Well, Tyler reportedly has a team -- Olimpija Ljubljana in Slovenia -- and DraftExpress's Jonathan Givony thinks it's a bad idea.
Givony tweeted the news and his instant reaction Friday night.
Mixed reactions on Jeremy Tyler to Olimpija news. Unstable club financially many say, extremely difficult to find Americans who succeeded[.] My prediction? Tyler will be back in States by the new year, likely to play in the D-League. Adriatic League is no place for a high schooler[.]The Adriatic League is business, having served as the farm system for many Slavic players of NBA note. The club league is well-stocked. Never mind the Euroleague, where Jennings barely got a taste last season, and where Tyler will open his pro career in October against teams like CSKA Moscow and Maccabi Tel Aviv.
This isn't to say Tyler isn't ready: perhaps he will do fine in Slovenia. Height is an asset you can't ignore. But the difference between Olimpija and, say, Louisville or the Clippers, is that there is no incentive for Olimpija to develop Tyler (unless you think he'll be bringing a club title home to Ljubljana at age 18) whereas Rick Pitino and Mike Dunleavy depend on developing their young players for future success.

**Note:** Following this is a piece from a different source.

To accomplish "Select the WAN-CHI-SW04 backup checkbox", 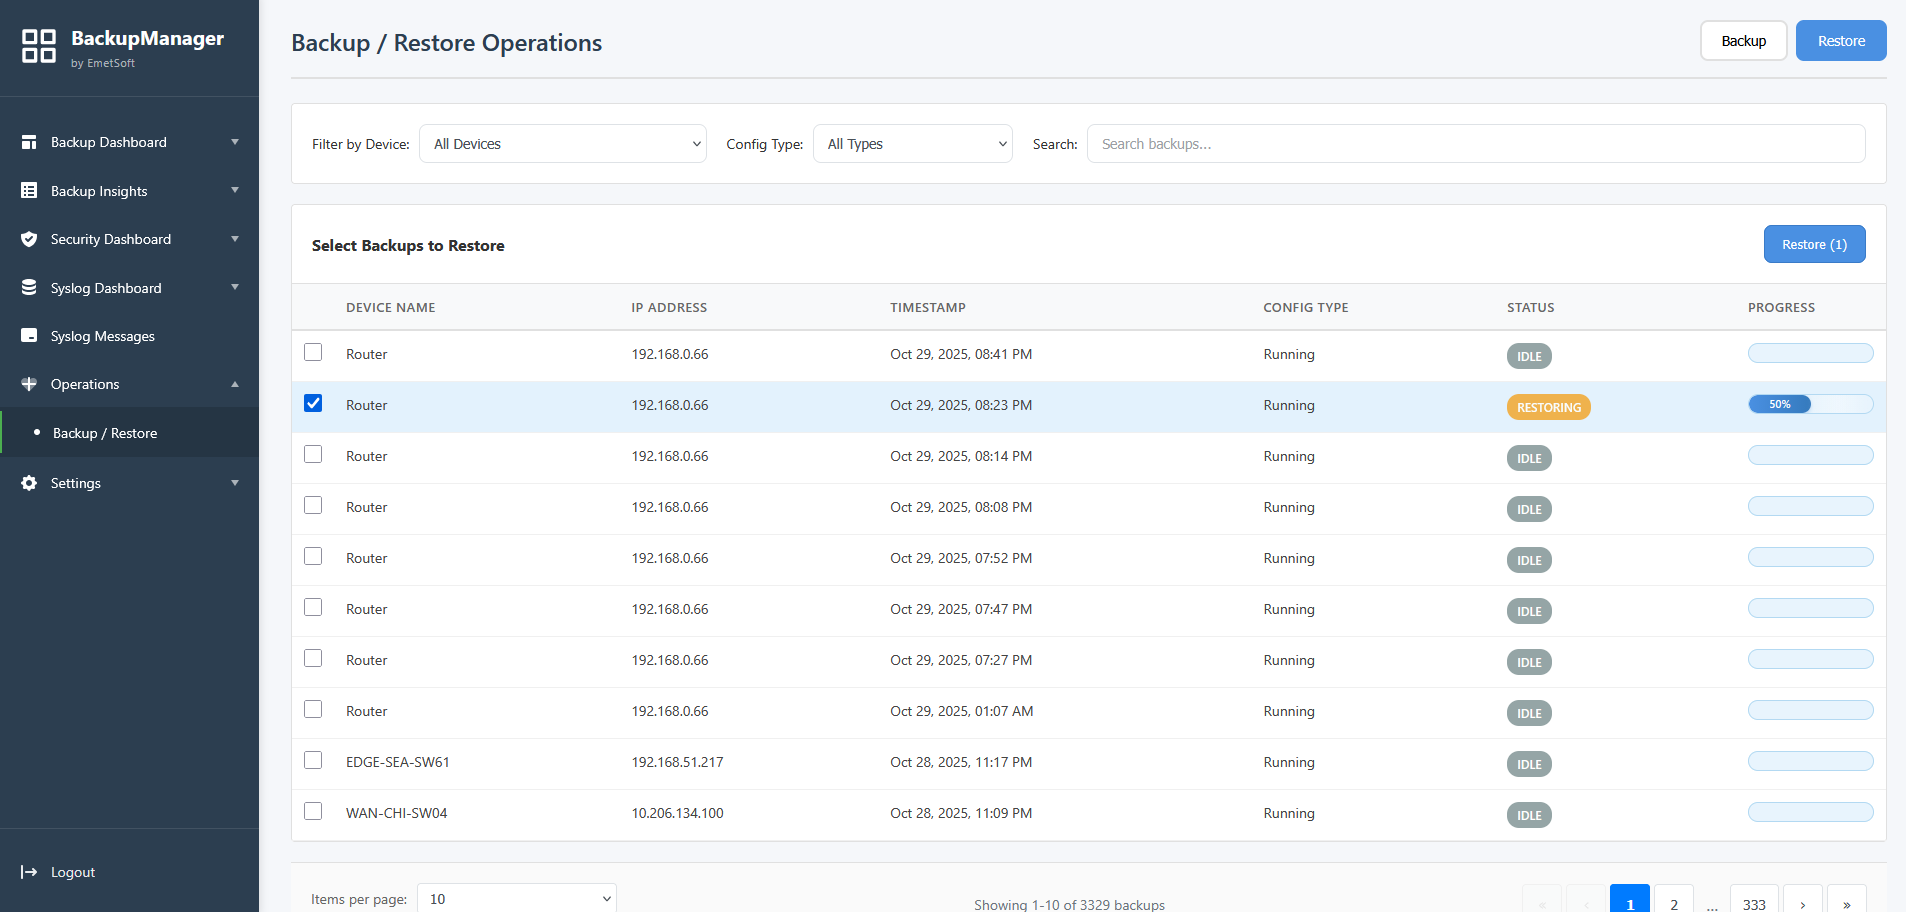I will [313, 811].
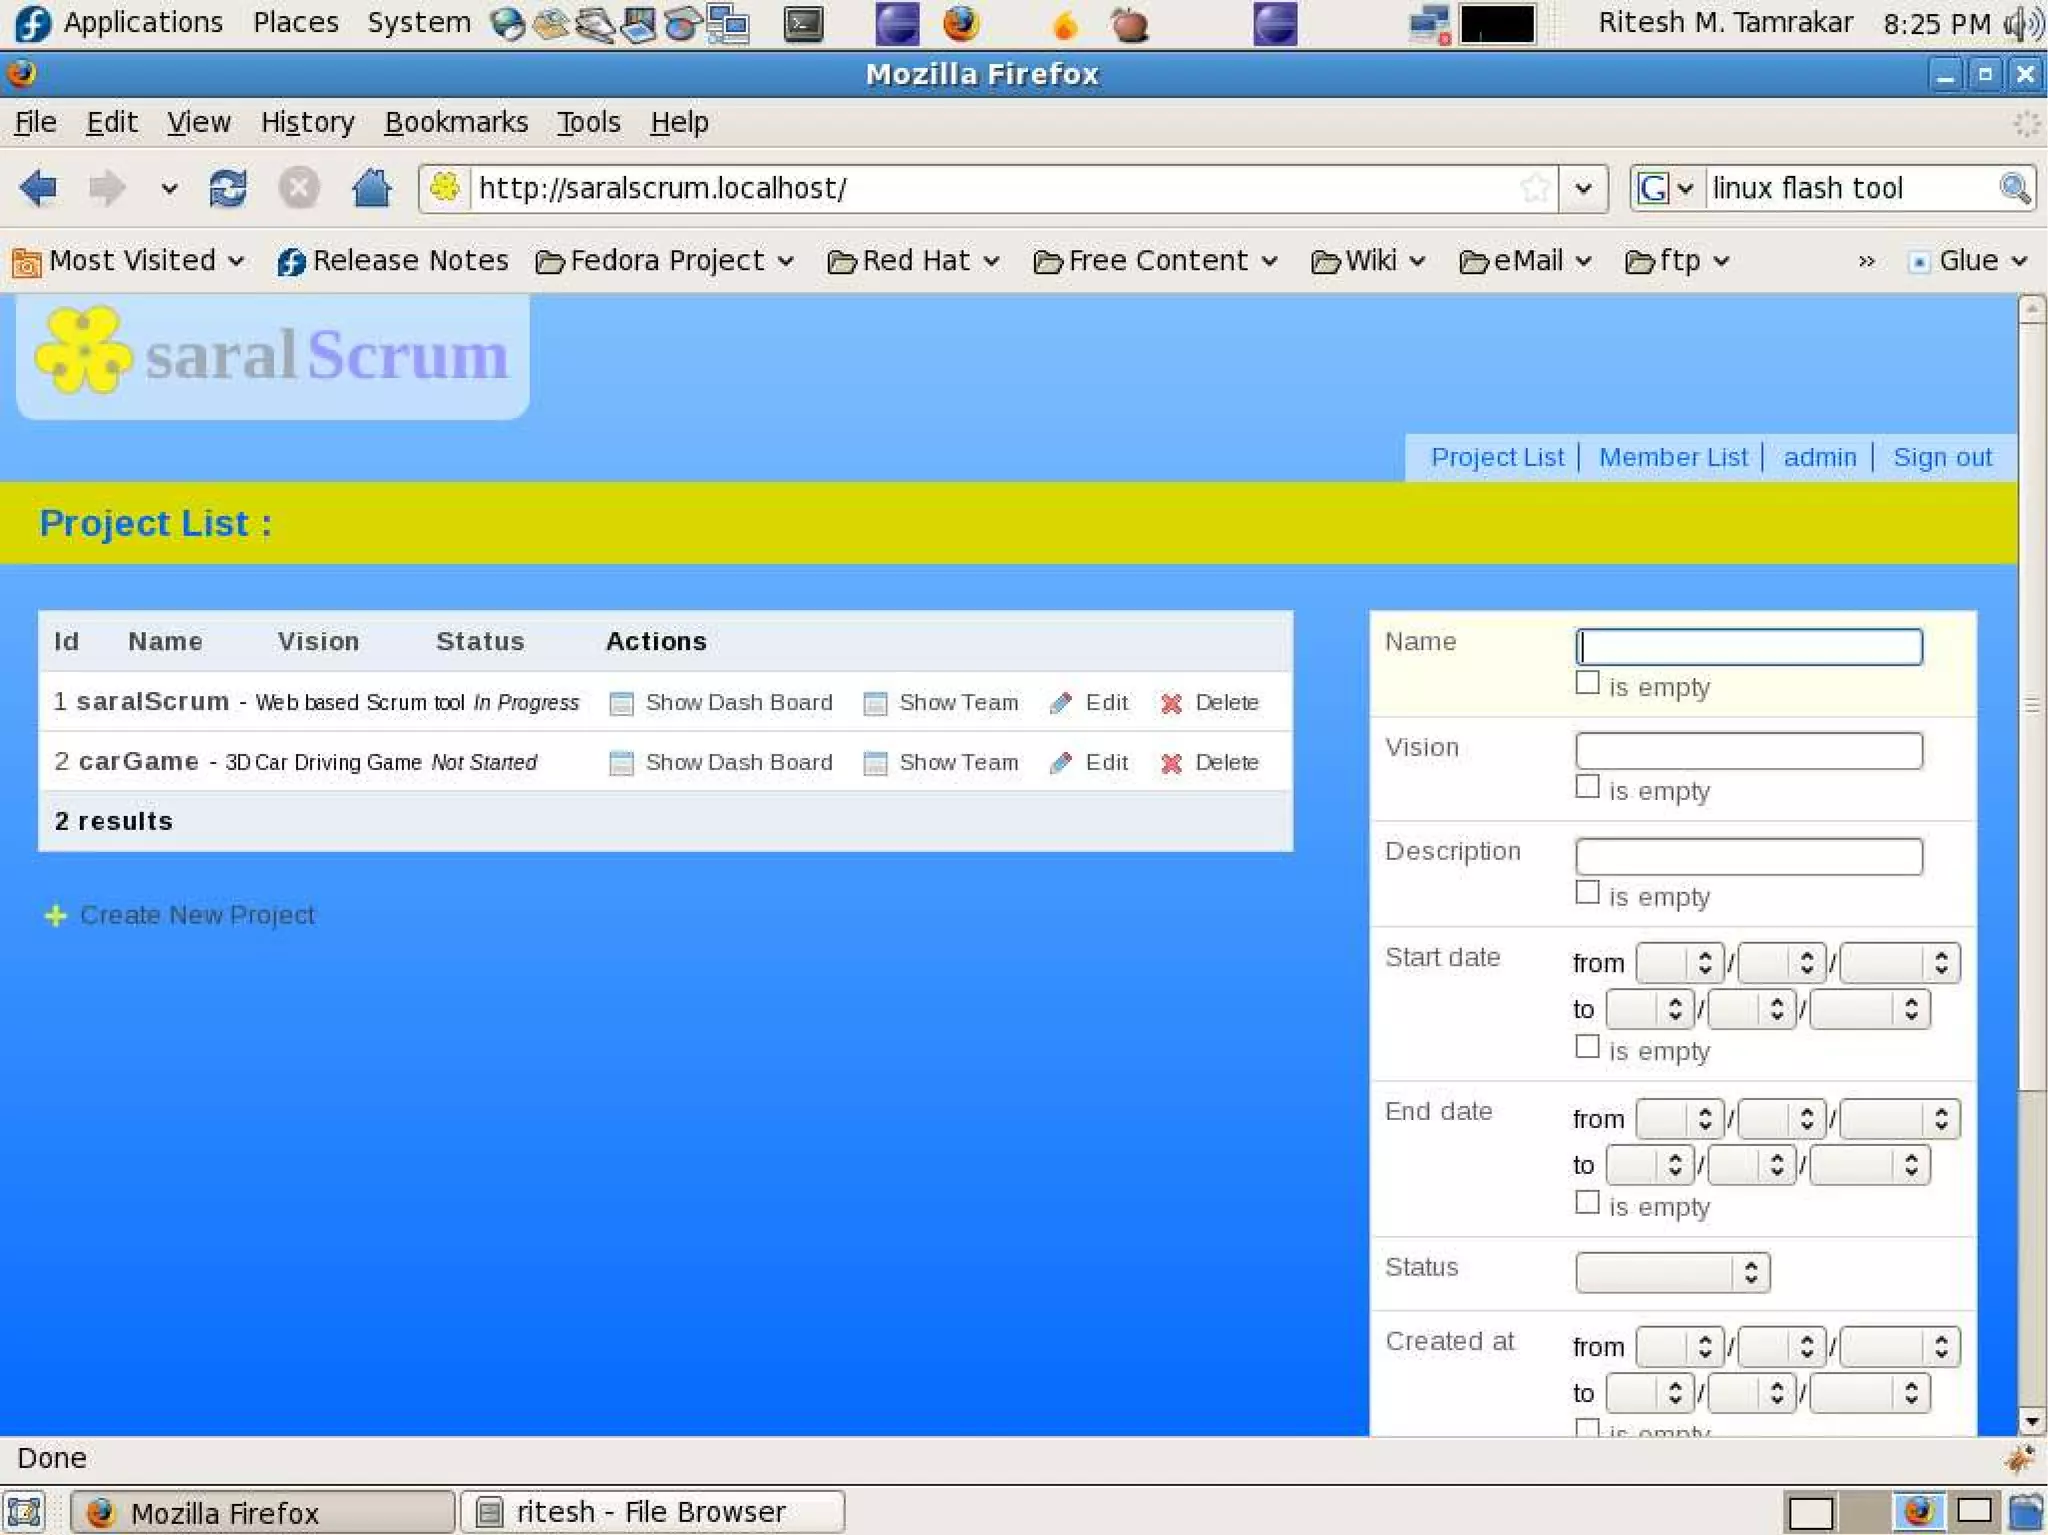
Task: Click the Create New Project link
Action: pos(197,915)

This is where the European flight experiment breaks down.
Givony reports Tyler will make $150,000 per year for three seasons, with a $400,000 buy-out available after the 2010-11 season. (Tyler is eligible for the 2011 NBA draft.) Assuming Tyler could have signed a smaller, two-year contract to avoid the buy-out situation, that reeks of Vaccaro attempting to stick it to the NBA. Teams can pay up to $500,000 of an acquired player's buy-out; that $400,000 buy-out conveniently falls under that level, and equates to what is effectively a raise on the rookie salary scale.
As for the D-League, if things truly go to seed in Ljubljana: I hope there's a condition of the contract not yet reported, because the top D-League salary isn't quite $30,000. Not exactly what Tyler had in mind, I'm sure.